Obrázky na stránke
PDF
ePub

MUNDUS ALTER ET IDEM:

SIVE

TERRA AUSTRALIS

ANTEHAC SEMPER INCOGNITA;

LONGIS ITINERIBUS PEREGRINI ACADEMICI NUPERRIME ILLUSTRATA.

AUTHORE

MERCURIO BRITANNICO.

ADVERTISEMENT, BY THE EDITOR.

The first edition of the "Mundus Alter et Idem" was published without place or date; reprinted at Hanau, in Germany, 1607, 12mo; and often afterwards. On commencing the study of Divinity, the author appears to have neglected the sportive ebullition of his youth, as a trifle unworthy of publication and it is to his friend William Knight (to whom he had entrusted his MS.) that we are indebted for the preservation of a Satire, worthy to rank beside, if not above, More's Utopia, Bacon's Atalantis, and Campanella's City of the Sun; and reputed to have given the hint to Swift for the Travels of Capt. Lemuel Gulliver. "Last of all," says a literary chronicler of the 17th Century, after enumerating several works of fiction of the like kind," the Mundus Alter et Idem of a certain Englishman was not long since published: a Satire against the corrupt manners of the present age; in which, while he assigns separate stations to the several vices, and distinguishes the nations inhabiting them, and the places themselves, by names ingeniously compounded and feigned, suitably to the nature of every thing, he, in my opinion, founds a Poneropolis (a City of the Wicked), which will no less divert the readers, than inflame their minds with the love of virtue."-Naudæi Biblioth. Polit. Crenii., edit. 1692, p. 517. Cited by Bayle, art. Hall.

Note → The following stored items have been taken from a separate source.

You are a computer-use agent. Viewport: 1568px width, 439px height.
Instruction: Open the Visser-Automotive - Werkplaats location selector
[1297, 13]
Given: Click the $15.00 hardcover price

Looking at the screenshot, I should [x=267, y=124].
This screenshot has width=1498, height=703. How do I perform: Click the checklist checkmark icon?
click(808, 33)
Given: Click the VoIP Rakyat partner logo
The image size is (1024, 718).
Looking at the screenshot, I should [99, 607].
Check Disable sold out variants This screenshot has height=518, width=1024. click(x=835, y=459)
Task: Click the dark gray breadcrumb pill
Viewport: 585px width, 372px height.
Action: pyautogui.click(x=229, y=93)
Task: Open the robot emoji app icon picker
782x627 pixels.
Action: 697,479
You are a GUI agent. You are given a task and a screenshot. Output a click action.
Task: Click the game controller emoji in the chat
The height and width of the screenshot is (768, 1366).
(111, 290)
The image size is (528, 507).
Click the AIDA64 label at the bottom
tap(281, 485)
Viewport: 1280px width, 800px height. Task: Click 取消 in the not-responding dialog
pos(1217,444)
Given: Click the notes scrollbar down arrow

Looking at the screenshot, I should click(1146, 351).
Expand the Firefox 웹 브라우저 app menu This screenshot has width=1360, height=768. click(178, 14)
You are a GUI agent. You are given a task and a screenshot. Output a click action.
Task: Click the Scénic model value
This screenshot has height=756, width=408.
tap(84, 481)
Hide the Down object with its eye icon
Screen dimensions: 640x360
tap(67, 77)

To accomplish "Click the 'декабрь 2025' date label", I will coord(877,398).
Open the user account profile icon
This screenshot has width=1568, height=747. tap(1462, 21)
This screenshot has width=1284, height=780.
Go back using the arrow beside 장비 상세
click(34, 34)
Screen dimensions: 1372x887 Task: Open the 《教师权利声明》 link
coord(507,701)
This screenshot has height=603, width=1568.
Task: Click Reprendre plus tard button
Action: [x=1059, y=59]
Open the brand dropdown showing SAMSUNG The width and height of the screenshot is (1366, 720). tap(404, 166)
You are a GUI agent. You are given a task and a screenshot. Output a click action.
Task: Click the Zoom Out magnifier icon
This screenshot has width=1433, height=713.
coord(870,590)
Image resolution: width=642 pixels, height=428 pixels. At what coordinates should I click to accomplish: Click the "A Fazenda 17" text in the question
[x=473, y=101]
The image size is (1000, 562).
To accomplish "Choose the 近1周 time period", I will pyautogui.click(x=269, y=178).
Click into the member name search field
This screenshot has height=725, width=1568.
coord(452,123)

Of this piece there have been two translations. The first (in all probability) is as follows: "The Discovery of a New World, or a Description of the South Indies, hitherto unknowne. By an English Mercury." 12mo, no date or place. Prefixed is a Dedication, "To the True Mirror of Truest Honor, William Earle of Pembroke," which concludes thus :-" A discoverie and no discoverie, of a world and no world, both knowne and unknowne, by a traveller that never travelled; written first in Latine and no Latine, and now translated and yet not translated, by the same man yet not the same man that first of all pen'd it, your honour's most zealously devoted, J. H." Then follows the Address of "J. H. the Translator, unto J. H. the Author," which is also too rich a morsel of bombast to be omitted :-" Sir, if the turning of your witty worke into our mother tongue doe distast you, blame not any but your selfe that wrote it. Language doth not alter the sence of any thing. I had as leeve one called me knave in English as in Italian. Where I varye from your originall, it is eyther to expresse your sence, or preserve your conceit. Thus I hope to hear you satisfied: for others, if any snarle, Ile bite as deepe as they; since

Wrong and Revenge infuse more fervent spirit,
Then all the Muses can; in right of merit.

Your gravity and place, Envie as well as I must reverence. If you but rest unmoov'd, let any man else kicke, Ile scorne him. Let the whole world of flaring Critiques traduce mee, or no, it skilles not whether: both I am arm'd for, one I looke for, neither I care for. Thus, from him that ever will bee your's resolute, J. H." The translator was John Healey; and his version is not destitute of talent and humour, but trenches too frequently upon the confines of ribaldry, to suit the taste and refinement of the present age. A copy exists in the Bodleian Library.

[ocr errors]

The second (which is rather an imitation, than a translation, of a portion only of the Mundus) is thus entitled : Psittacorum Regio, the Land of Parrots, or the She-Lands: with a Description of other strange adjacent

« PredošláPokračovať »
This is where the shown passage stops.